A Surge Of Treasury Issuance As Soon As The Debt Ceiling Is Lifted

• ZeroHedge.com
 
One of the side effects of the US hitting its debt ceiling in mid-May is that while the components of its total debt have been shifting, with total marketable debt slowly grinding higher, while intragovernmental holdings (i.e., government retirement pension accruals) declining, the total thing has been flat as a pancake at just $25 million below the mandated ceiling. Since May 16 (or 57 working days now), total US debt has been $14.345 billion and not a penny more. Yet the issue is that with the US expected to have a roughly $1.5 trillion budget deficit in the calendar 2011 year, the ongoing contraction in debt issuance is only temporary. Basically when and if the debt ceiling is lifted, the Treasury will not only have to issue as much debt as before, but it will have to issue massively more in the short term to catch up to the ongoing run rate, and also in order to prefund the same retirement accounts it has been plundering for the past 6 months. So here's the math. As the chart below shows, since May 16, the cumulative divergence between where total debt is and where it should be is now a whopping $265 billion.

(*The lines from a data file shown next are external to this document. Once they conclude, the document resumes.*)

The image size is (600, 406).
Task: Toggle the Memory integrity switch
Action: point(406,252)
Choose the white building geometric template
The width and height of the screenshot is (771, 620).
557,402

That's right: when the debt ceiling cap is finally lifted, and it will be lifted, with republicans "kicking and screaming", Geithner will suddenly find himself needing to plug a gap of over 2 months worth of accrued treasury issuance. Mathematically, this means the Treasury will have to sell not the $100 billion or so in net debt but well over double that in August and September. And this will happen at a time when there is no QE2 to soak up the excess slack.